Netstat: Cómo saber las ips conectadas a mi servidor

Comparte:

¿Cómo saber las ips conectadas a mi servidor?

 El siguiente comando muestra una lista de las IPs que están conectadas a nuestro servidor ignorando el ESTADO de la conexión (CLOSE_WAIT, ESTABLISHED, etc)
netstat -tn 2>/dev/null

el flag -t solicita al comando netstat que muestre solo las conexiones TCP
y el flag -n solicita al comando netstat que no resuelva las IPs a nombres (mostrando el formato numérico)

Mientras con 2>/dev/null, la salida de errores “stderr” (2) se redirecciona (>) a la “papelera” (/dev/null). Con esto simplemente indicamos que no queremos que posibles errores estropeen la bonita salida que estamos intentando hacer.

En este punto ya tenemos toda la información disponible, pero es un poco difícil usarla, así que intentemos llegar a un formato más limpio y manejable.

Añadiendo (|) un grep, podemos dejar solamente las IPs que estan conectadas al puerto 80 de nuestro servidor.

netstat -tn 2>/dev/null | grep ":80 "

¿Y también estaría bien dejar solo la 5ª columna, ¿no os parece?

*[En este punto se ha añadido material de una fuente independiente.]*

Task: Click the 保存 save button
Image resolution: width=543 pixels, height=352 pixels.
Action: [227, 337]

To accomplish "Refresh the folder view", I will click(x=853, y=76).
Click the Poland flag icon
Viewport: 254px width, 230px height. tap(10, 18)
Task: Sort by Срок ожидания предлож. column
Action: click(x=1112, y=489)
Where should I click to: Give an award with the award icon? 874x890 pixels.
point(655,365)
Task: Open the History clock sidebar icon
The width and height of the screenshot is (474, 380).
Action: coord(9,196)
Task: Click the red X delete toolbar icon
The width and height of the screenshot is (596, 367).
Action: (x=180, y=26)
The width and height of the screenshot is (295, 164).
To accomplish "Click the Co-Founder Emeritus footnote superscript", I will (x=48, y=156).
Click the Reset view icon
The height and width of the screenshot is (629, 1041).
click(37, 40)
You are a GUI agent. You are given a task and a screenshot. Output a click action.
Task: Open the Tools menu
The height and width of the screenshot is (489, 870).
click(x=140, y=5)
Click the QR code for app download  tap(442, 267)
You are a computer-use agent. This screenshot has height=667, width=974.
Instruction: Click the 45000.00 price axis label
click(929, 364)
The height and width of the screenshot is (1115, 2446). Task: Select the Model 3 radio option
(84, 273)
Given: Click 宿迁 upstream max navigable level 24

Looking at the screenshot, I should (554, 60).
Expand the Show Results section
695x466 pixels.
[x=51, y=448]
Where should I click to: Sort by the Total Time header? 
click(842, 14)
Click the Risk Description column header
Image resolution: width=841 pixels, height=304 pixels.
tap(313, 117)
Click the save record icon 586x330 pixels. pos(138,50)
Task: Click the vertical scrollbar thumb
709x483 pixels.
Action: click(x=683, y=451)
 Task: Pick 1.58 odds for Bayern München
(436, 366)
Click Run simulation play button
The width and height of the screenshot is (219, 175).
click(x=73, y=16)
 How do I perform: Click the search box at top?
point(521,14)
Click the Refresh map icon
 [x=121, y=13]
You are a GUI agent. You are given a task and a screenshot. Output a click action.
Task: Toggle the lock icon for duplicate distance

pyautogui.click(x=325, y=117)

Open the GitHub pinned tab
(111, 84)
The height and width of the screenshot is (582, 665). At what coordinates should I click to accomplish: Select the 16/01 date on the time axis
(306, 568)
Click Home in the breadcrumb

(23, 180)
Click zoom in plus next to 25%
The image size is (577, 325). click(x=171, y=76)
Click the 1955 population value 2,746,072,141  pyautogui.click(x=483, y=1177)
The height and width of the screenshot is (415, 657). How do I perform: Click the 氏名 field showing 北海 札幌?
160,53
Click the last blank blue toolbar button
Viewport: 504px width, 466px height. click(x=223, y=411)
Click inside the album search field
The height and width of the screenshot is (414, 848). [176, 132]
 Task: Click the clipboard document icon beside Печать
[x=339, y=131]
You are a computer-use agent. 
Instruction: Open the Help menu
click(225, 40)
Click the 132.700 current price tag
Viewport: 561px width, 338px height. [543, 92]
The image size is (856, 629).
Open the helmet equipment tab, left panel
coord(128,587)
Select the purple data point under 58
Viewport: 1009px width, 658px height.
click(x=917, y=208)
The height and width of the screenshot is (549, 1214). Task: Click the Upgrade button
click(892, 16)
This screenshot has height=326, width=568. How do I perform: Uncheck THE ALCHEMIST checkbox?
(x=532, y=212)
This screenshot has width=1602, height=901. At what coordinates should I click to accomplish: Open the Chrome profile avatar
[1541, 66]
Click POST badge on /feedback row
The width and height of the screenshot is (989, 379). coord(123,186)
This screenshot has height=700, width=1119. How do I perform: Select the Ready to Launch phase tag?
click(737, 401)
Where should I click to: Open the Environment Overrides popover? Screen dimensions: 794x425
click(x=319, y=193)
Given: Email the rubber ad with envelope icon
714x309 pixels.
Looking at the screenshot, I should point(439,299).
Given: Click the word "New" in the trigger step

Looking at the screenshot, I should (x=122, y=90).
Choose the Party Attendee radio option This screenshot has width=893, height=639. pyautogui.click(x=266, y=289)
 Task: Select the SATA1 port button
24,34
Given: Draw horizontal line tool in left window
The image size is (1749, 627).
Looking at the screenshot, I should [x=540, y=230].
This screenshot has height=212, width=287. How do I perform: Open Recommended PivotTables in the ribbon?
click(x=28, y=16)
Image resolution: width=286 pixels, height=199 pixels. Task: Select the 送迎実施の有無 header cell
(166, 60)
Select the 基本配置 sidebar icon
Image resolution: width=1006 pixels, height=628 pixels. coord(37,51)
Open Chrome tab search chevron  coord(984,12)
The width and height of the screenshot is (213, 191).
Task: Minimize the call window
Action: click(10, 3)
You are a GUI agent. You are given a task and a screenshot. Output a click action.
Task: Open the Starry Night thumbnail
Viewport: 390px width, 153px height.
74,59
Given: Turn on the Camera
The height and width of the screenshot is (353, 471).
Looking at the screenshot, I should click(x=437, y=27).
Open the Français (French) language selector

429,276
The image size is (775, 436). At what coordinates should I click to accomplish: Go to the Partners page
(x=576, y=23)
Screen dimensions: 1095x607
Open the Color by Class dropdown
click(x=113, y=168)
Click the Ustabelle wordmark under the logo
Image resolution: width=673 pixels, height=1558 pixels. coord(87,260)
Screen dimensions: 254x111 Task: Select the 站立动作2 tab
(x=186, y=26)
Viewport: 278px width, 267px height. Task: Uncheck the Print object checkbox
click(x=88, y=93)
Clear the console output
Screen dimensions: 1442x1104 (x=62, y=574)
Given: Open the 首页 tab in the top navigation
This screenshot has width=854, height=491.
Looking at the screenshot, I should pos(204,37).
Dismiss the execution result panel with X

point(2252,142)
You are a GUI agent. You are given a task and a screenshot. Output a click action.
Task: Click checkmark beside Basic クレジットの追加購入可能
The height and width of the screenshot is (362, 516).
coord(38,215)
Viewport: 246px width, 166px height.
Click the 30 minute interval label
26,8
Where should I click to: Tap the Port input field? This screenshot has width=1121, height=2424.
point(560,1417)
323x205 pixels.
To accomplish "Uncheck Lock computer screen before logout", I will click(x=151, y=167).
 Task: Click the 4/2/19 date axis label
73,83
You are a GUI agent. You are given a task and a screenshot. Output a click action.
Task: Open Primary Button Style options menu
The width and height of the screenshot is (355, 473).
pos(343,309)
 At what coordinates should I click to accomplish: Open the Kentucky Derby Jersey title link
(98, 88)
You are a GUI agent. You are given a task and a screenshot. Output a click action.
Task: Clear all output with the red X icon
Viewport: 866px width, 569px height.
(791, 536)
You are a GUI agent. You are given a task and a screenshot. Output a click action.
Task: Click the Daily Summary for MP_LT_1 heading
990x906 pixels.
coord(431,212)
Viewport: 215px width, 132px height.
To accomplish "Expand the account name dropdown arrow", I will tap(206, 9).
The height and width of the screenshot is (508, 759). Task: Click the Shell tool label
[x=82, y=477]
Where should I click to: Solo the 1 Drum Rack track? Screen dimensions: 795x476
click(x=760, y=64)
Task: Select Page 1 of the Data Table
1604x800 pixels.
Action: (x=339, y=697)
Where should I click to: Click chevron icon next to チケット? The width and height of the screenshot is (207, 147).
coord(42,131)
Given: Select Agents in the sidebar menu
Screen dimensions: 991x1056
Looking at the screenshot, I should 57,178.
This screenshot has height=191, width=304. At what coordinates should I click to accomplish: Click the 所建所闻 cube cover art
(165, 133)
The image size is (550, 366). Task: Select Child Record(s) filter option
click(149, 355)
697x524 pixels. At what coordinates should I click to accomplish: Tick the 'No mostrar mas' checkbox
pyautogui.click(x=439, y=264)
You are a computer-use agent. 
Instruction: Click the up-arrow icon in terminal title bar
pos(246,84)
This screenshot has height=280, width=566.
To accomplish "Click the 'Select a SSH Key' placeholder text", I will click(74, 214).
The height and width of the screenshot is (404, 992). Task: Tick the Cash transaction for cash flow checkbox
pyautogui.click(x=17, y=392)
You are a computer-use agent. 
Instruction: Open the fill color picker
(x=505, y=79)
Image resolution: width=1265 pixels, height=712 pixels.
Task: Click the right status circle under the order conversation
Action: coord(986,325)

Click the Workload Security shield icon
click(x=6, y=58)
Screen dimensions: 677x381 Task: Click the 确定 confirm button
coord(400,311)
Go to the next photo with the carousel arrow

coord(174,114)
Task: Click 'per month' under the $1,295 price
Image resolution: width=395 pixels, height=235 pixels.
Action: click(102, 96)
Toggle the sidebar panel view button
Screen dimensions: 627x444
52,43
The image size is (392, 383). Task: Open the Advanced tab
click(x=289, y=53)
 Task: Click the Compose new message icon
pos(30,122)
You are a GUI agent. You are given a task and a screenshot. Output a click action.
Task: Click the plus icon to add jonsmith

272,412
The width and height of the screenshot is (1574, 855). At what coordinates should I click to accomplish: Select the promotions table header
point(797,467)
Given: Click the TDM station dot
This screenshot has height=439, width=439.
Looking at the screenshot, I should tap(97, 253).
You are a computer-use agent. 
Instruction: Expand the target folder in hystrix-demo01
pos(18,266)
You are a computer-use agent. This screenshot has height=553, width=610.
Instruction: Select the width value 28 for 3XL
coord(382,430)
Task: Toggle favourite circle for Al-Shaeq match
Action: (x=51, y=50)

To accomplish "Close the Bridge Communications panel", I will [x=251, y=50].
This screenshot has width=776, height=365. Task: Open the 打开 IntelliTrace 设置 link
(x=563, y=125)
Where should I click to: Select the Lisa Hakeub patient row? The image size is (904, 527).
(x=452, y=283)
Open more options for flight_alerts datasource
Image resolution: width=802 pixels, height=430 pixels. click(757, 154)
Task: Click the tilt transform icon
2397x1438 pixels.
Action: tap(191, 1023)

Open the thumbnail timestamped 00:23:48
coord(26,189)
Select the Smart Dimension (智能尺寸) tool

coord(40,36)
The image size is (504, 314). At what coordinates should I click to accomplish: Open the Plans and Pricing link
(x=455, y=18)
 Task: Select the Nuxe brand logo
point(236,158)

netstat -tn 2>/dev/null | grep ":80 " | awk '{print $5}'

Quizá la parte más complicada será que solamente queremos que se muestren las IPs, así que usamos: cut -d: -f1

Donde:
-d solicita a ‘cut’ que utilice el siguiente carácter como delimitador.
-f indica a ‘cut’ el numero de campos de salida que queremos, en nuestro caso solo necesitamos uno.

netstat -tn 2>/dev/null | grep ":80 " | awk '{print $5}' | cut -d: -f1

Ahora, utilizando ‘sort’, ordenaremos nuestra lista, usando -c para que muestre solo entradas únicas y podemos mostrarlas en orden descendiente con ‘sort -nr’ (numeric y reverse).

A nuestra elección el usar ‘head’ para mostrar sólo los 10 primeros resultados

netstat -tn 2>/dev/null | grep ":80 " | awk '{print $5}' | cut -d: -f1 | sort | uniq -c | sort -nr | head

Y por supuesto, cambiando el puerto en ‘grep’, a el 25, podremos ver si alguien está abusando de nuestro servidor mail, o en un alojamiento VPS el seguimiento de spammers puede ser un poco más facil. También podemos usar un estado de conexión específico en ‘grep’ en el que estemos interesados, contando conexiones por proceso (usando el parámetro -p en netstat). En esencia, todo esto va de unos pocos comandos que combinados juntos se convierten en una herramienta muy útil para un administrador de sistema de red.